Adapun tiga tersangka dalam perkara ini masing-masing berinisial DS (24), RY (25), dan NS (24). Penyerahan dilakukan pada Jumat (26/6/2026).
“Kami telah menerima pelimpahan tahap II tersangka dan barang bukti dari penyidik Polresta Banda Aceh untuk kemudian dilakukan proses penuntutan sesuai ketentuan hukum yang berlaku,” kata Kepala Seksi Intelijen Kejaksaan Negeri Banda Aceh, Muhammad Khadafi.
Ia menambahkan, ketiga tersangka saat ini telah ditahan untuk kepentingan proses hukum lebih lanjut.

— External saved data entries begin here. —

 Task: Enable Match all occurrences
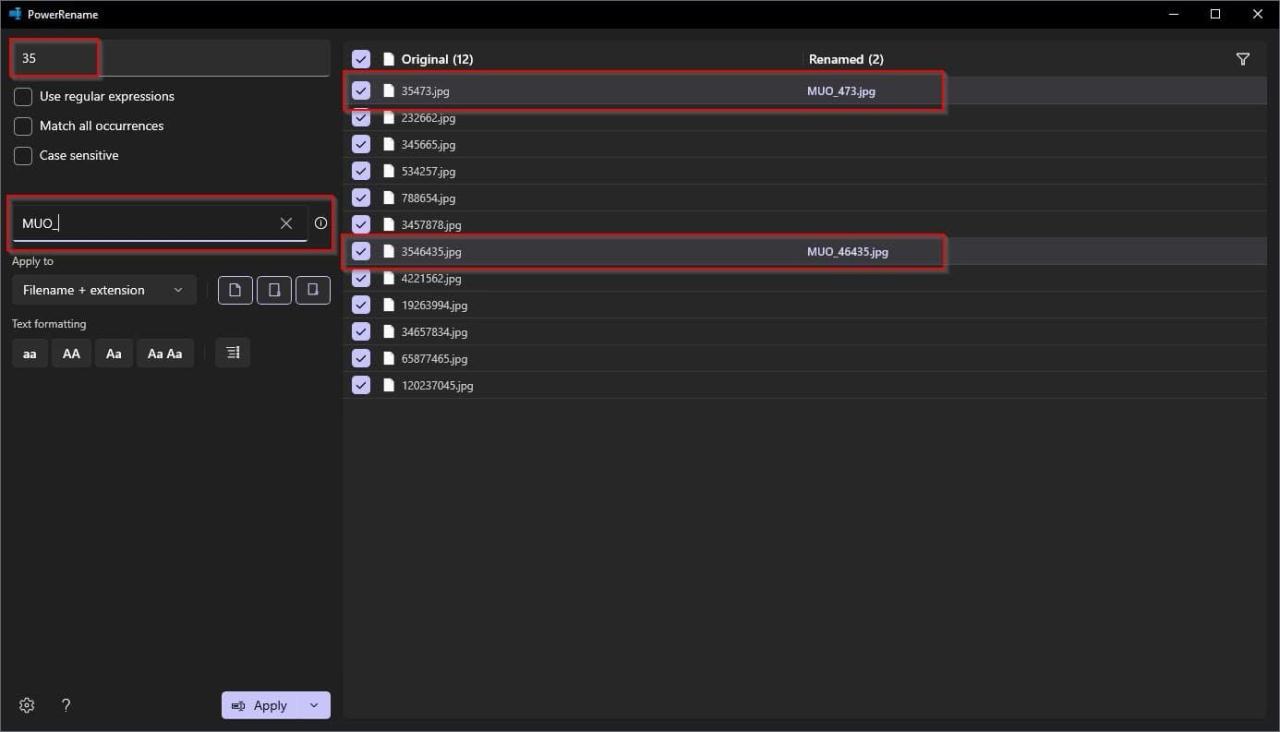23,126
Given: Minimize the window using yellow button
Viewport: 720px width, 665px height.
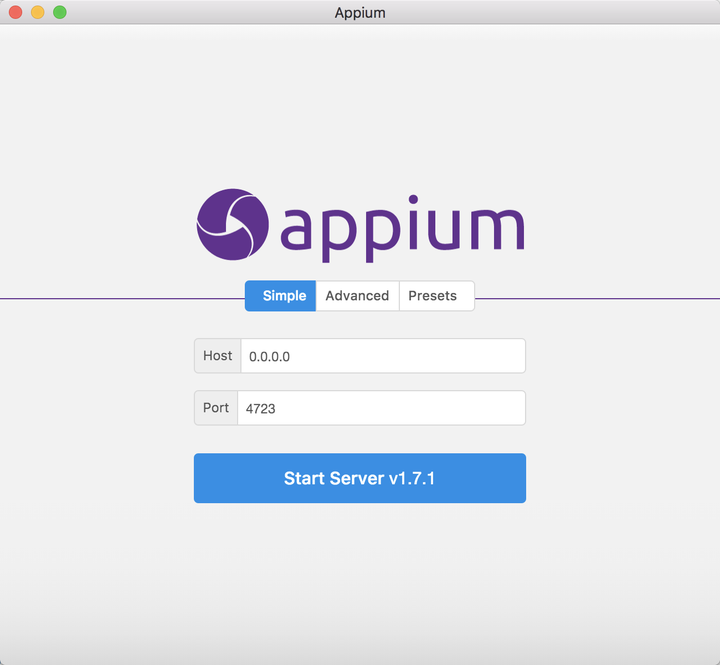Looking at the screenshot, I should point(37,12).
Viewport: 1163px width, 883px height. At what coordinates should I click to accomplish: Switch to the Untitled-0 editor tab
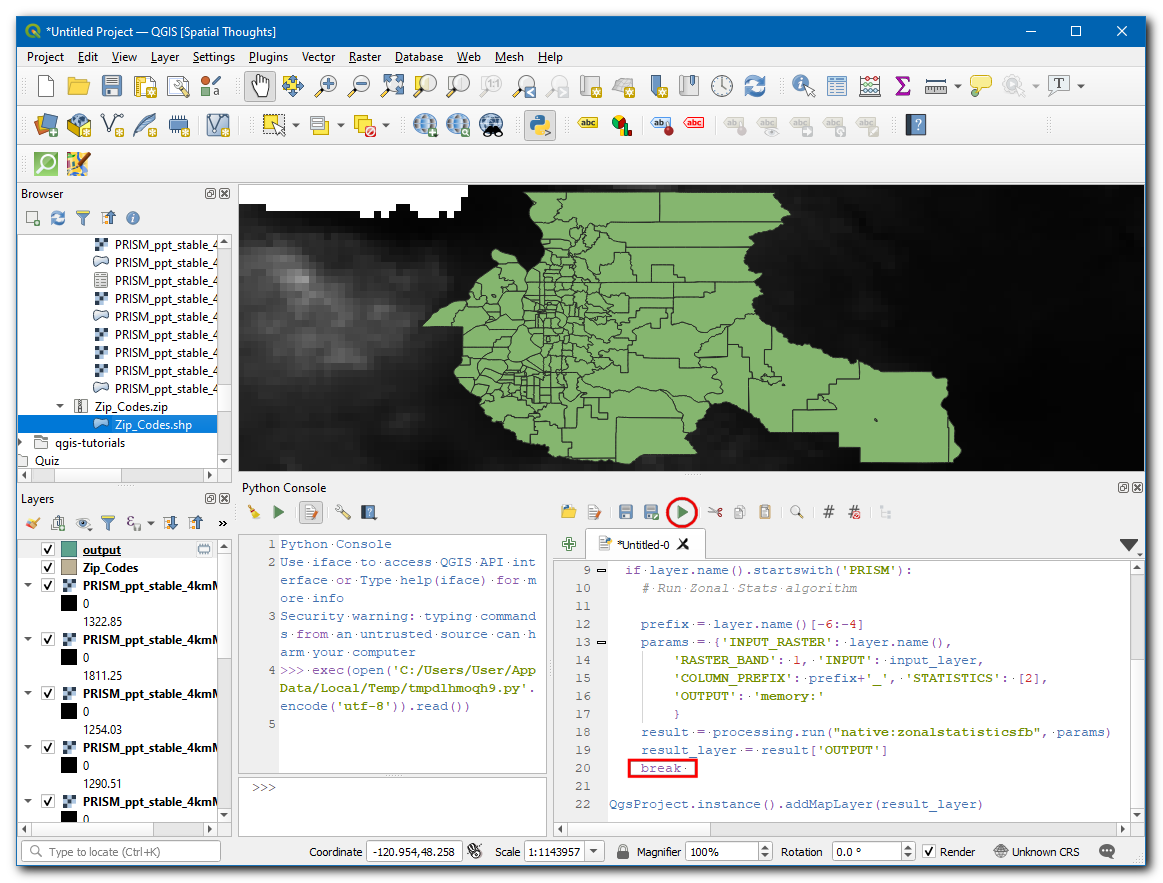tap(643, 545)
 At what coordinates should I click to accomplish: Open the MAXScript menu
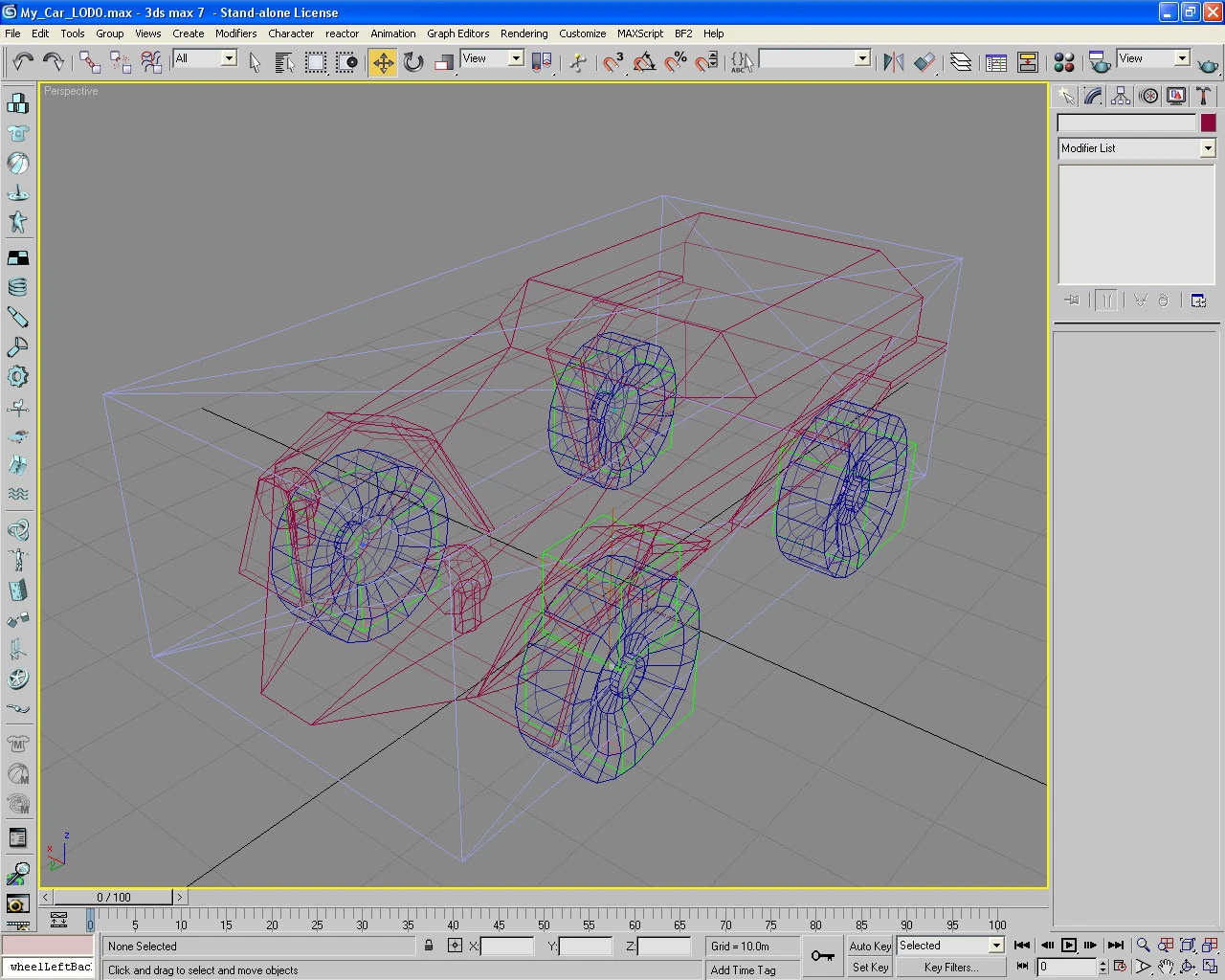(639, 33)

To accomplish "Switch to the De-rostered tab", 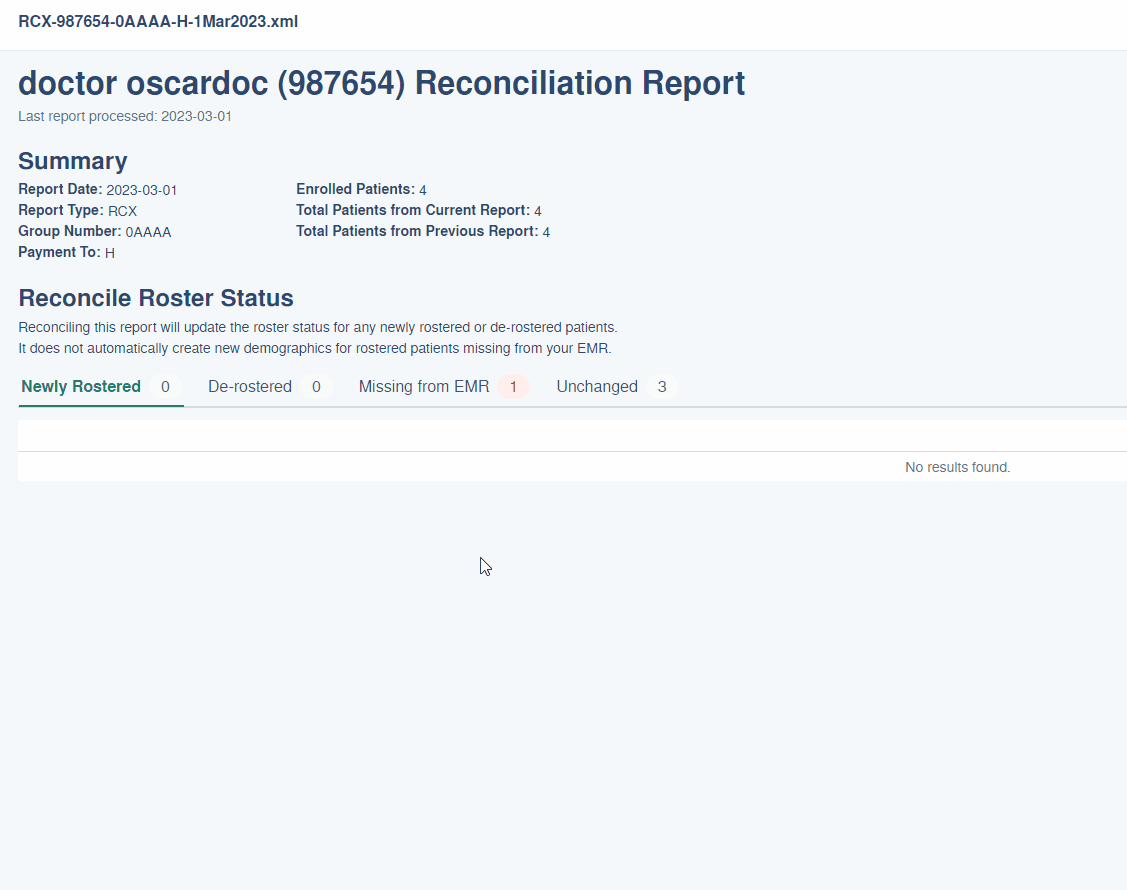I will pos(250,386).
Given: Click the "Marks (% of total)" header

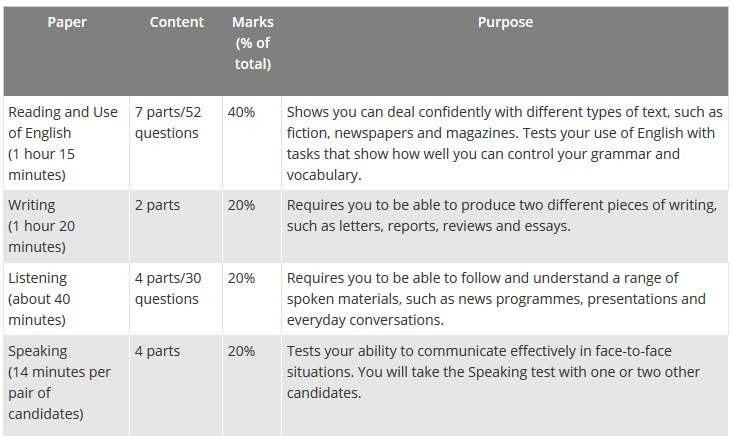Looking at the screenshot, I should point(251,42).
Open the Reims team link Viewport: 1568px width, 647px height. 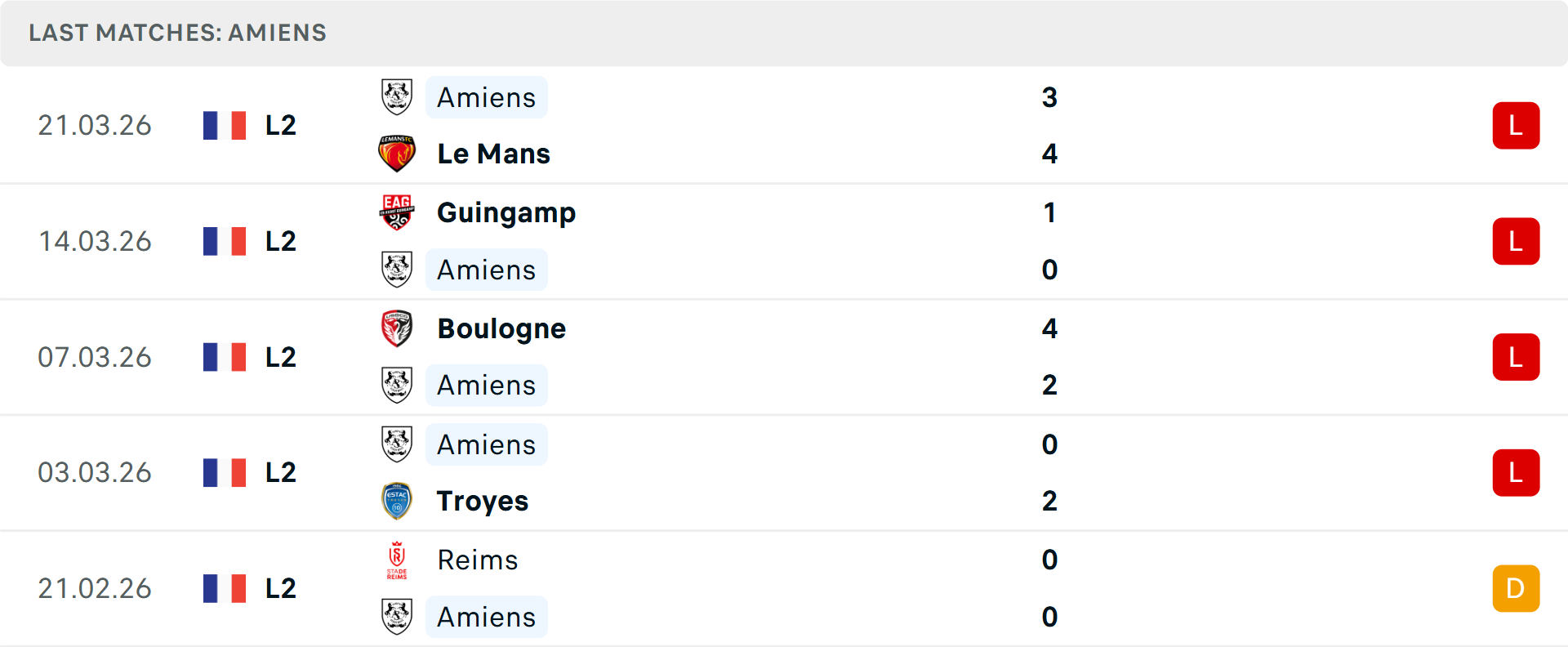[x=478, y=560]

“Ketiga tersangka saat ini dilakukan penahanan selama 20 hari di Lapas Kelas III Lhoknga, terhitung sejak 26 Juni hingga 15 Juli 2026, sambil menunggu pelimpahan berkas ke Pengadilan Negeri Banda Aceh,” kata Khadafi.
Dalam perkara ini, para tersangka disangkakan melanggar Pasal 77B jo Pasal 76B jo Pasal 80 ayat (1) jo Pasal 76C UU Nomor 35 Tahun 2014 tentang Perlindungan Anak dengan ancaman pidana maksimal lima tahun penjara dan/atau denda paling banyak Rp 100 juta.
Sebagaimana uraian jaksa, peristiwa dugaan kekerasan terjadi pada 22, 24, dan 27 April 2026 di ruang depan Baby Preuneur Daycare.
Para tersangka diduga melakukan penganiayaan terhadap anak korban berinisial RAD dan GKN serta melakukan pembiaran saat tindakan kekerasan terjadi tanpa upaya pencegahan maupun teguran.
“Bahwa adanya peristiwa kekerasan yang dilakukan terhadap anak yang terjadi di wilayah Kota Banda Aceh dapat menjadi pelajaran kepada masyarakat dan pengelola usaha penitipan anak agar tetap waspada untuk mengantisipasi terjadinya tindak pidana dengan mematuhi SOP penitipan anak,” pungkasnya.